**REQUIRED ACTIONS:**
1 > Return the portion of the soil and surface text from "Ibrickan streches along" up to and including "system of deterioration.", word for word.
2 > Supply the next part of the soil and surface text, picking up right after its final sentence.

**EXTRACTED TEXT:**
# # # #

Soil and Surface
THAT part of Tullagh, which joins the county of Galway, is
mountainous and moory, in its present state of very little value, but might at a moderate
expence be made very valuable by enclosing, draining, burning, and by lime, or marl, but
chiefly by irrigation, which is, as far as I could learn, almost unknown in the barony.
Bunratty, formerly belonging to the family of Macnamara, and called Dangin-I-vigin, touches the county of Galway at Tubber, and running through the centre of the county, sweeps, round the city of Limerick, and joins the river Shannon near the canal; a large proportion is rocky, but not unproductive, for it grazes large flocks of sheep, producing very luxuriant herbage amongst the rocks.
Inchiquin was formerly called Tullogh IDea, but in 1585 was granted by Queen Elizabeth to the Baron of Inchiquin, since which period it has been called Inchiquin. Tradition, which is often a lyar, says the barony takes its title from a small island in the lake of Inchiquin, that it anciently belonged to a family of the Quins or Cuinns, and was called Innish O Quin or Quins island, and that O Quin was starved to death in it.
The eastern part is chiefly a flat, calcareous, rocky, and light soil; the west is generally moory hills, with some vallies of great fertility; the part, that joins the barony of Corcomroe, is highly improvable, as limestone is very convenient, but at present under a most wretched system of mismanagment. About Tully ODea there is some excellent tillage ground, and one little farmer sows velvet wheat. In this barony are situated the beautiful lakes of Inchiquin, and Tedano, and a chain of those of inferior note, that take a direction, some towards Kilmacduagh in the county of Galway, and others to Ennis; they have all subterraneous communications.
Clounderalaw joins the Shannon on the south, and the river Fergus on the east, and is very much encumbered with bog and moory mountain; but, as lime could be easily brought in, it is highly inprovable.
Ibrickan streches along the western coast, and includes Mutton-island. The southern part is almost all bog, and the northern a mixture of very improbable moory hills, and clay soil, but under a most miserable system of deterioration.
Moyferta (after refined to Moyerta) runs in a very acute angle to Loop-head, on which the light-house is situated, and is supplied with an ample share of bog and moory hills very improvable.
The western part of the barony of Islands is chiefly composed of low moory mountain, but towards the east, as it approaches the town of Ennis and the river Fergus, it improves greatly, and contains a share of those rich grazing grounds, called Corcass, and partakes of the same soil as the adjoining barony of Bunratty, which it embraces near Ennis.
Corcomroe, bounded on the west by the Atlantic ocean, is very much of the same quality as the adjoining baronies; it consists of a fertile clay on whinstone rock, called here cold stone, to distinguish it from lime-stone, which is called hot soil; it wants only draining, liming, and a proper course of cropping to make those lands, that now pay only a few shillings per acre, worth from two to three guineas; it is painful to see this so highly improvable barony under a system, that is neither profitable to landlord nor tenant, but alas! the greater part belongs to absentees.

# # # #

Saved data entries
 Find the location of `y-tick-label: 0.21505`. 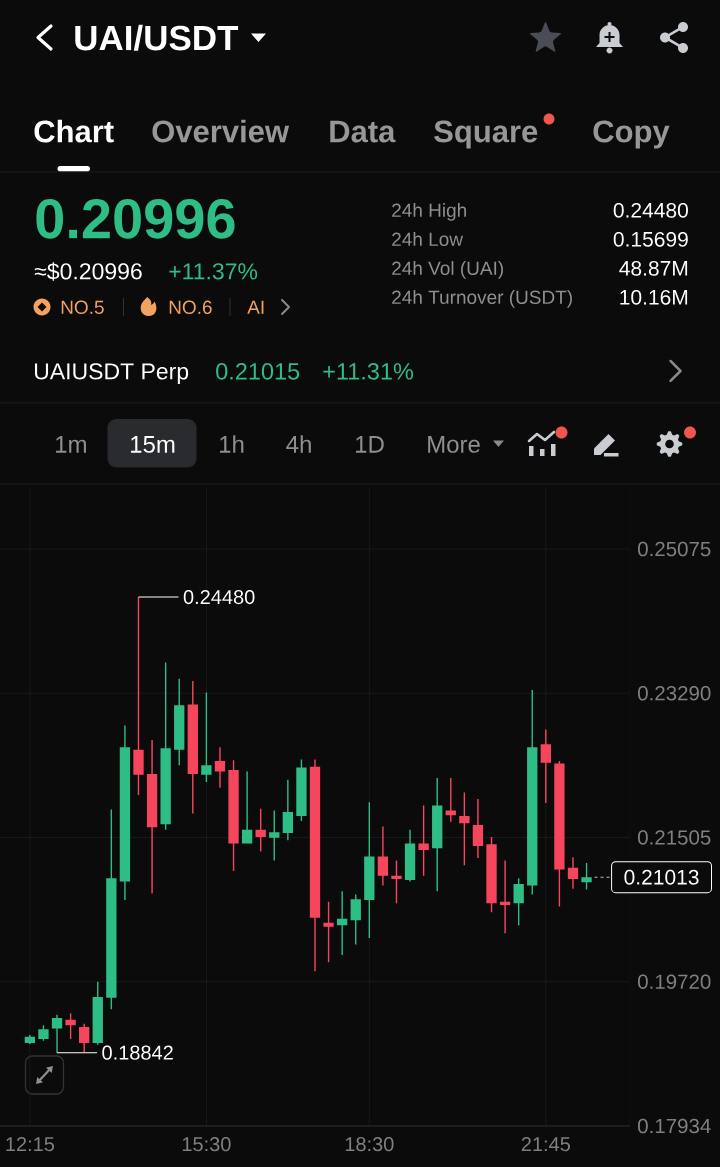

y-tick-label: 0.21505 is located at coordinates (674, 838).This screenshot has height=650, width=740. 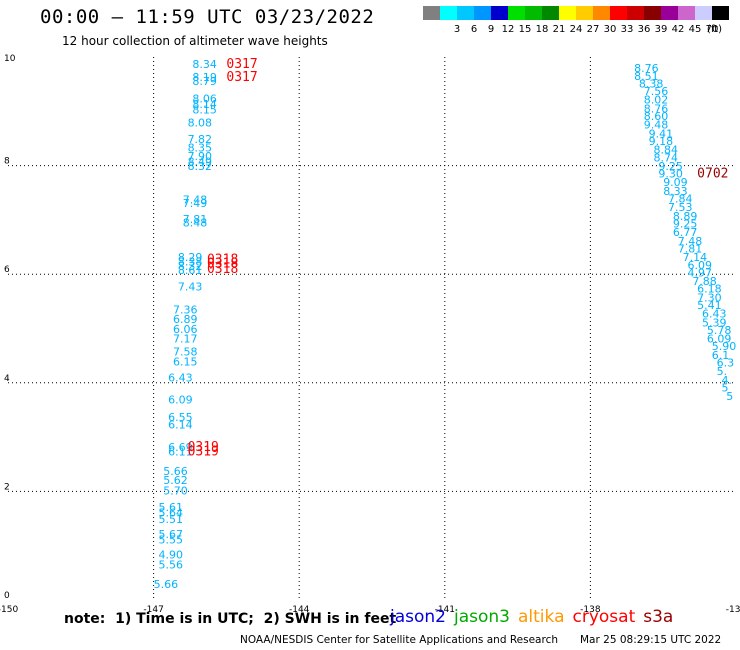 I want to click on wave-height-label: 8.76, so click(x=656, y=108).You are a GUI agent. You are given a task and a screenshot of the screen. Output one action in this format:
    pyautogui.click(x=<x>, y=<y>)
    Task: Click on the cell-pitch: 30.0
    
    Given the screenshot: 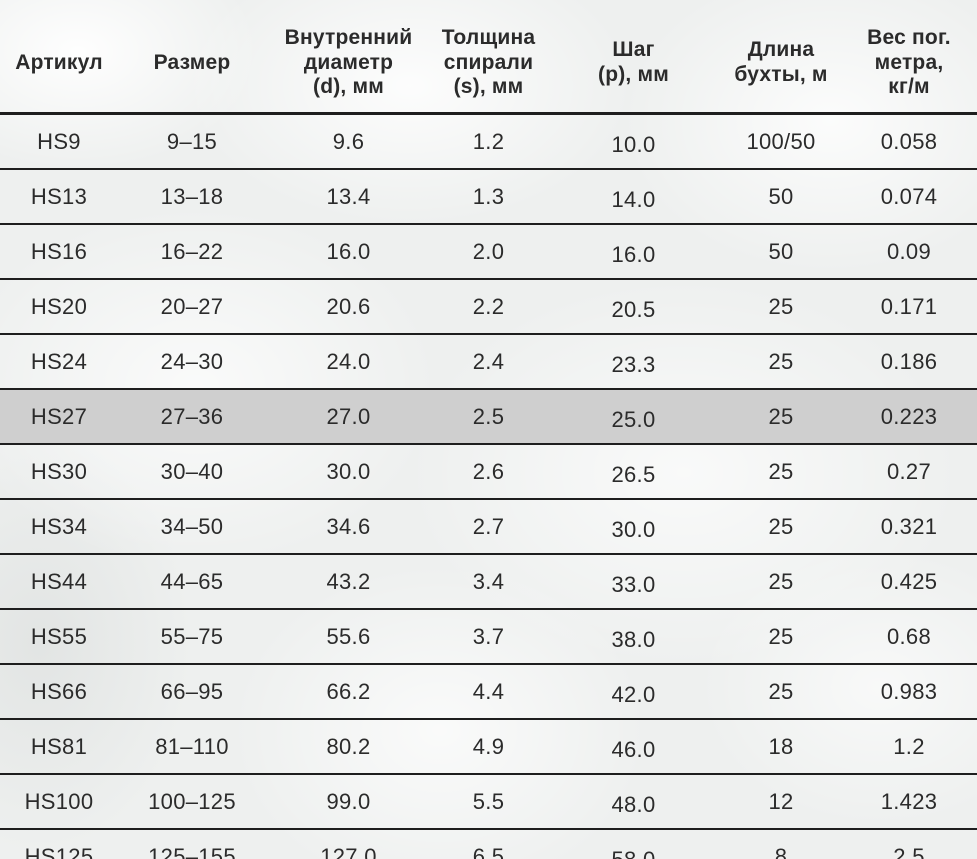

# # # #

**ANSWERS TO THE PROBLEMS:**
1 >
Ibrickan streches along the western coast, and includes Mutton-island. The southern part is almost all bog, and the northern a mixture of very improbable moory hills, and clay soil, but under a most miserable system of deterioration.

2 >
Burrin signifies a distant part of a country; it was also formerly called Hy Loch Lean, or the district on the waters of the sea; it likewise received from Ptolomy the appellation of Gangannii, a corruption of the word Cean-gan, Cean a head or promontory, and gan external, the people of the external promontory, and of the same signification as Burrin. This barony is extremely rocky, but produces a short sweet herbage fit for sheep of middling size and short clothing wool, of which immense numbers are annually reared, and usually sold at the fair of Ballinasloe in October, and from thence drove into Leinster to be fattened at three years old; a small part feeds store bullocks, and a much smaller fattens them for Limerick or Cork market.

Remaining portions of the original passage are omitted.